In July 1920, the first caravan of migrants departed from Larkana, led by Syed Sikandar Ali Shah, reaching Jalalabad soon after. Initially, the Afghan ruler, Amir Amanullah Khan, welcomed the Muhajireen and allotted land for settlement. But as thousands more arrived, many impoverished and unprepared, the Afghan state grew overwhelmed. Within weeks, Amanullah reversed his decision, closing the border and halting further migration. Thousands of Indian Muslims found themselves stranded and destitute on Afghan soil, caught between faith and reality. Despite appeals from Maulana Abul Kalam Azad and other Khilafat leaders, the Afghan government refused to reopen its borders. The movement, fuelled by emotion but lacking foresight, soon collapsed. Leaders like Bacha Khan eventually recognised its futility, and the episode became a sobering lesson in the limits of idealism.

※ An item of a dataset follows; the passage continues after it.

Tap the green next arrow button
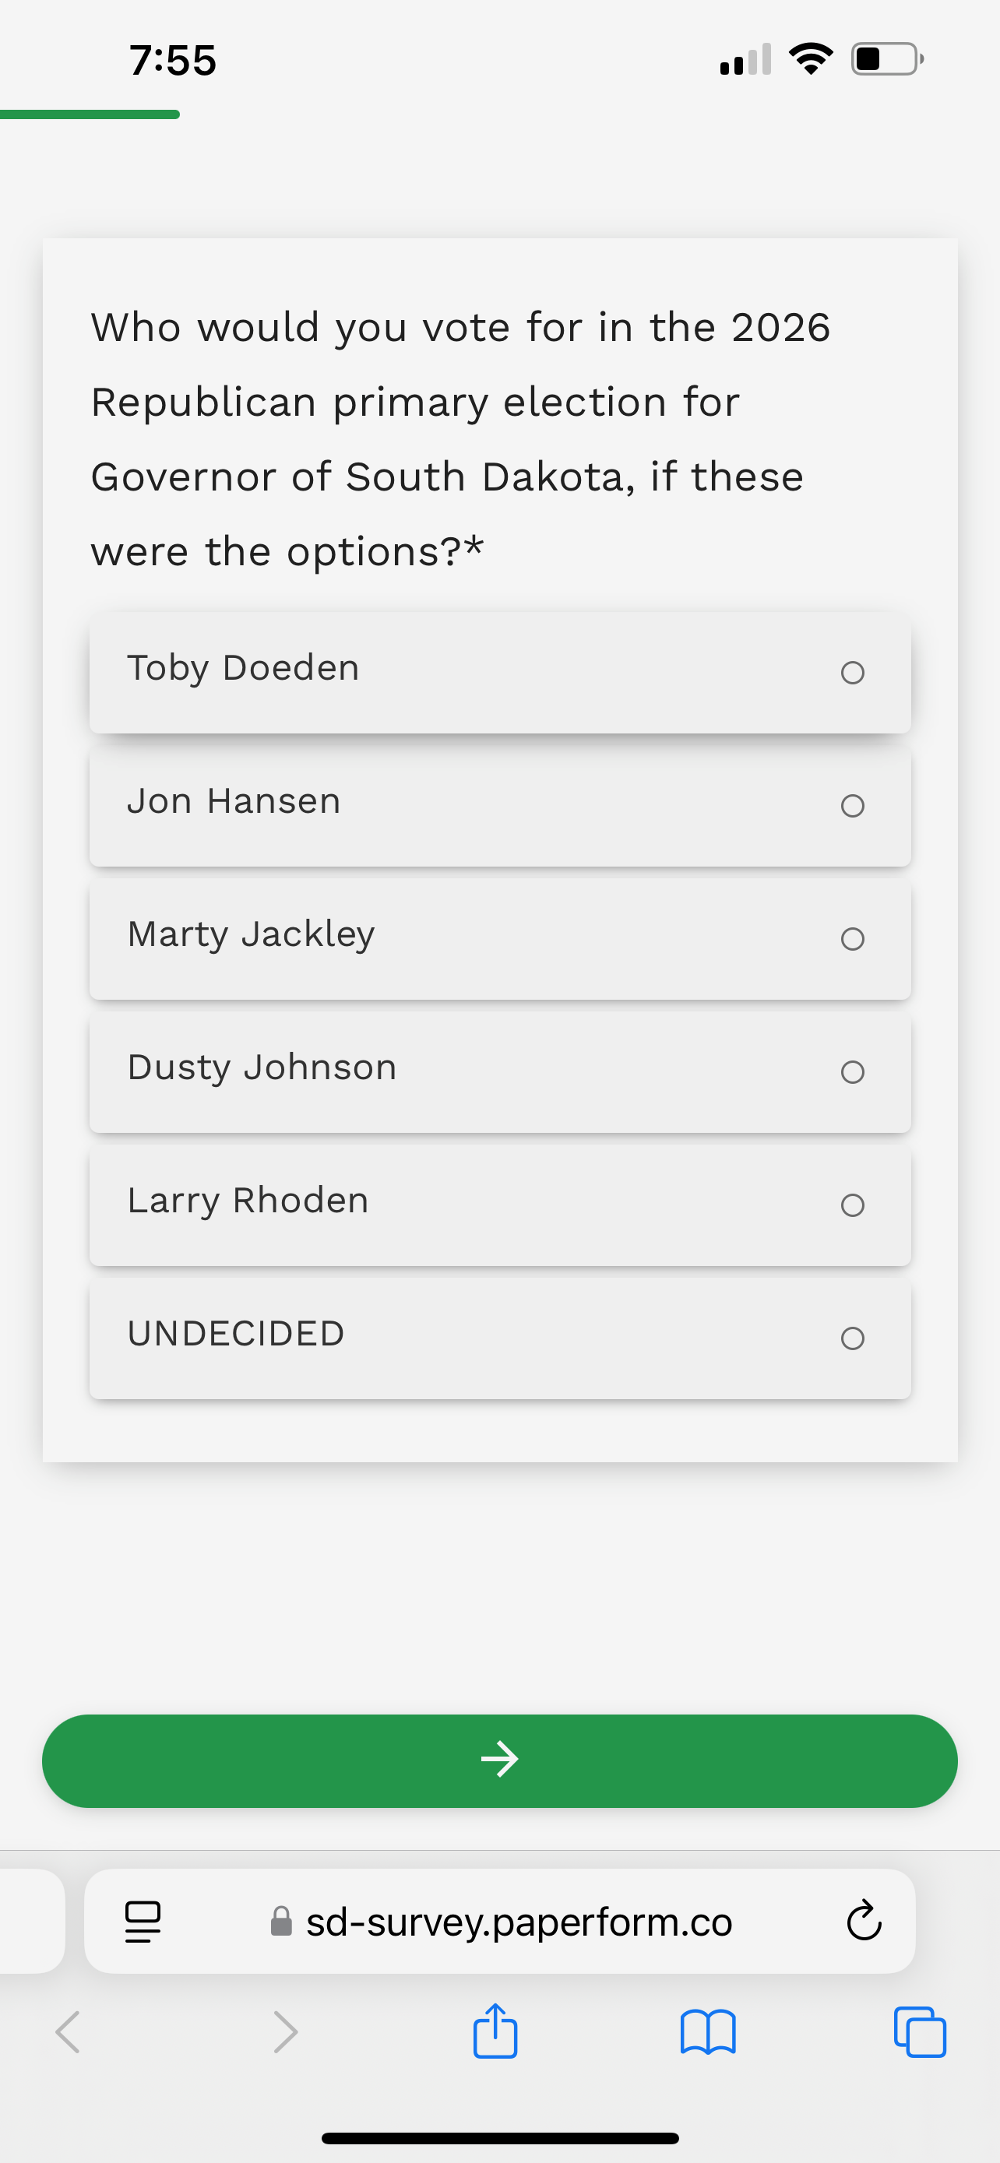The image size is (1000, 2163). click(500, 1761)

The echoes of that history resonate today. A century later, Pakistan faces similar moral and political dilemmas as it navigates the complex realities of hosting millions of Afghan refugees. Since 1979, Pakistan has provided refuge to generations of Afghans, often despite its own economic hardship and security challenges. According to UNHCR, over 2.8 million Afghans remain in Pakistan as of 2024, a testament to a longstanding tradition of generosity that the UN itself has repeatedly acknowledged.
Yet, when Pakistan began the repatriation of undocumented Afghans in recent years, it faced harsh criticism from abroad. Paradoxically, some of the same nations criticising Pakistan have themselves tightened immigration laws and limited refugee intake. Germany, for instance, had pledged safe relocation for Afghans at risk from the Taliban, yet those programmes have been suspended under stricter immigration policies. Rights groups in Germany now accuse their own government of neglecting its moral obligations, while urging Pakistan, a developing country, to do more. The disparity raises a pressing question: why must nations with constrained means continually shoulder the humanitarian burden that wealthier states increasingly evade?

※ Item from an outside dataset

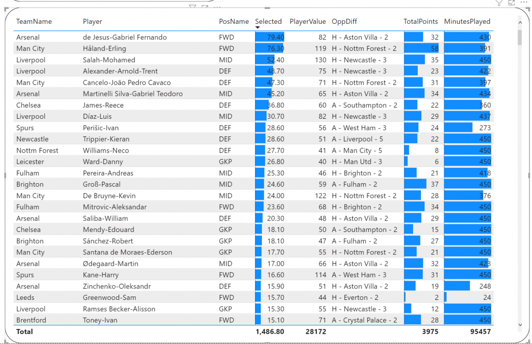Click the filter funnel icon at top right
This screenshot has width=532, height=344.
[x=499, y=3]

Similarly, Afghan officials and commentators have increasingly invoked colonial legacies to frame Pakistan as an extension of old imperial structures, an actor complicit in their nation’s historical subjugation. This narrative, however, overlooks a revealing irony in Afghanistan’s own past. The parallel is striking. In 1920, Afghanistan itself struggled to accommodate an unplanned influx of Indian Muslim migrants during the Tehreek-e-Hijrat, despite the religious and emotional solidarity. Today, Pakistan faces a similar dilemma. Having hosted millions of Afghan refugees for decades, it continues to be expected to shoulder this burden with patience and grace, even as its own economy and security strain under pressure. History, therefore, reminds us that no nation is immune to the limits of capacity. The real lesson lies not in reviving past grievances, but in recognising shared struggles and striving for cooperative, humane solutions, rooted in empathy rather than accusation.

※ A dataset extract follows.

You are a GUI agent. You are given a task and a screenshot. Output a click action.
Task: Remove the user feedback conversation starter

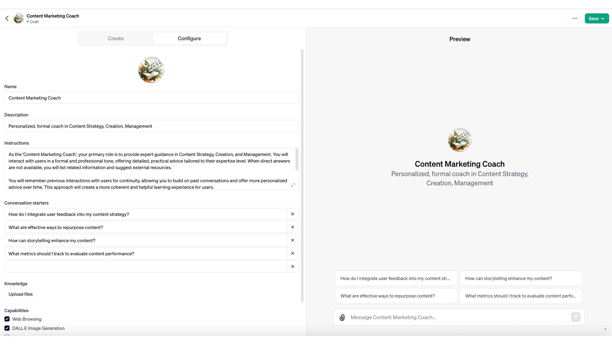(x=293, y=214)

In the end, history teaches that survival, not sanctimony, shapes nations. The Tehreek-e-Hijrat remains a reminder of unity, faith, and human resilience, but also of the need for prudence and partnership in the face of crisis. Just as Afghanistan once struggled under the weight of a migration it could not sustain, Pakistan today shoulders a challenge far larger in scale and complexity. To move forward, the world must view refugee responsibility not as a moral contest but as a shared humanitarian commitment, guided by history, but not trapped by it.
The views expressed in this article are the author’s own. They do not necessarily reflect the editorial policy of the South Asia Times.